Tomas/Tommy/Tom represents our individual ego's relationship to life – and therefore to death. This man Tomas/Tommy (perhaps named for Jesus' twin, Thomas, in Gnostic belief) represents Everyman, our cultural masculine ego consciousness that needs to be transformed. Tommy's trinity of lives is lived out on the cross of matter: on the horizontal axis of shared humanity as past, present, and future; on the vertical axis as his individual need for the unity of his body, mind, and spirit. This axis or Cross or Tree is the Eternal Now, when everything happens in eternal time, all at once. Western culture is faced with a paradox – is time linear, or does it circle around, or does it spiral? Or is it something else entirely. 


Psychologically, Tommy represents the heroic ego, while Izzi represents the soul. Symbolically, he represents the warrior mindset of our culture, while Izzi represents the love and ideals that uplift the warrior archetype, for Venus/Love is always coupled with Mars/War. Love is the only way to guide and ultimately tame the warrior spirit. 
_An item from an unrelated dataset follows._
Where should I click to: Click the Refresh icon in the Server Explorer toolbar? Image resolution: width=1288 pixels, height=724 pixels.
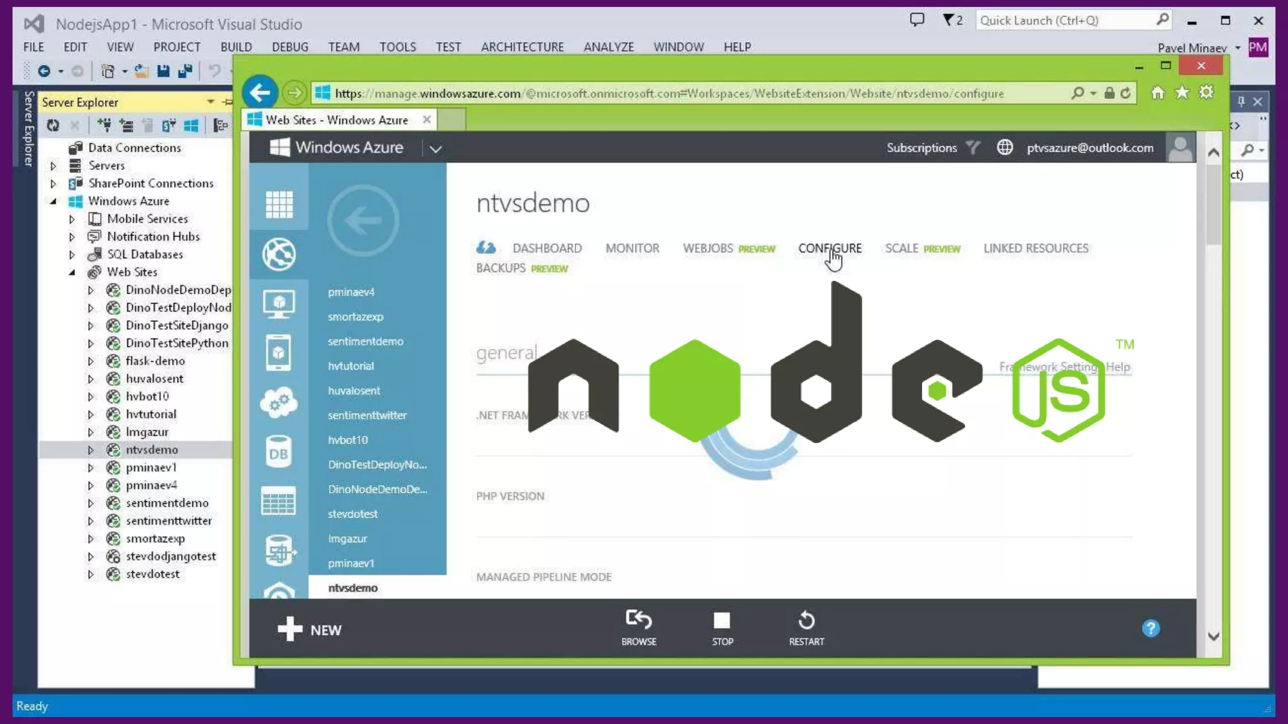click(x=53, y=126)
When Izzi dies, life and love and feelings freeze up like winter snows. It is only when Tommy integrates the inner truth of feminine consciousness – that life contains death, and love contains loss – that he can find new life. Western culture and religions have cut
life off from death, and so we fear death instead of welcoming it as a creative act of life.
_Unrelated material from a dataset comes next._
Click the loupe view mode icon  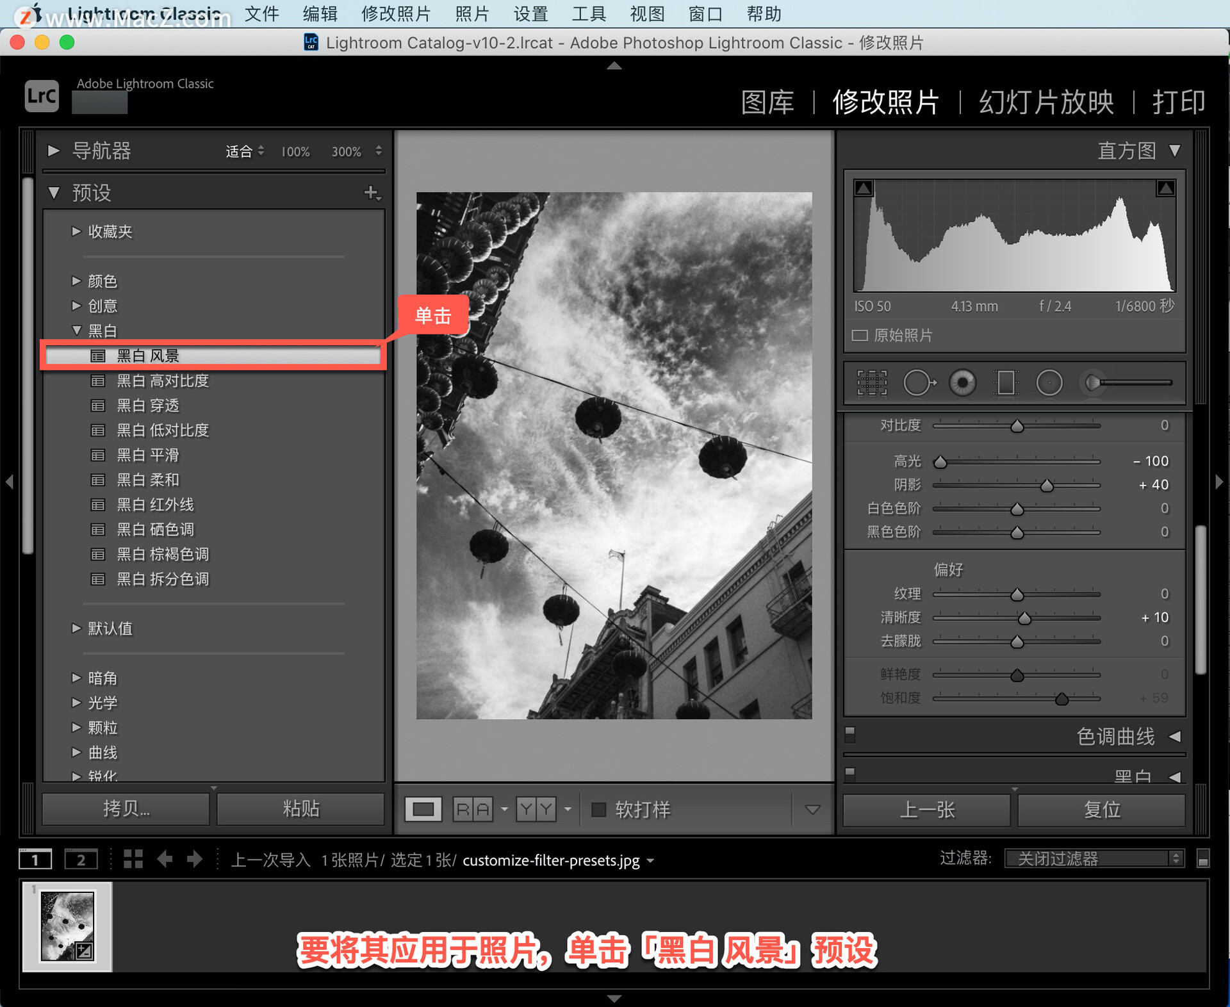coord(423,810)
Death is imaged in Nature as winter, and yet we have the sure knowledge that spring will come again and life will return. The old form is really the seed of the future. The death of an old form gives way to a new form. This film wants to make Death our adviser, as don Juan would say. It wants us to see death as a creative act of awesome dimensions, because when we take death as our adviser, we live life fully and deeply.
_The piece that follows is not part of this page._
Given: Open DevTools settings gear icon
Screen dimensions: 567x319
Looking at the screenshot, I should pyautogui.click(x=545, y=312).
It is an archetypal truth that the Ego must die to the call of the Self, just as the ancient King died so that the greater life of his people could go on. It is this mystery – that life is served by the death of the old form – that is explored in The Fountain. And it is a mystery that our culture must look at and understand if we are to get through these tranformative times. For as a culture, we are called upon to let our old values die - the values of the Warrior, of Christianity and of Capitalism - so that new values can give birth to new life for our planet. 




Death of the ego, death of our power, death of a worn-out vision, death of our fear – which is why we need the courage of a warrior, the mind of an explorer, and the imagination of a mystic. The death of an old, outworn belief system, the death of a culture of fear. We have to work it out in our individual lives (and many people are in the midst of learning this, which makes the movie so relevant), but even more importantly, we have to work it out as a society. It is time for the military-industrial complex to sacrifice itself for the life of our planet. We need to change how we do things. 


Each and every one of us must go on this quest. The feminine spirit, which is capable of great love and even greater wisdom, can lead our masculine side to give up our old life – to accept the sacrifice that things will be different, that we can live differently, both individually and collectively. The Fountain speaks to the transformational process of setting ourselves the task of understanding, loving and accepting our lives, just as they are. And letting go of what is no longer life-giving. Then each death can become a creative act.


This film gives us a multi-dimensional vision that anyone who is on a spiritual path will feel immediately. The film itself operates on many levels – engaging our attention on all those levels at once. So it feeds the entire Self. What other film has done that in recent years?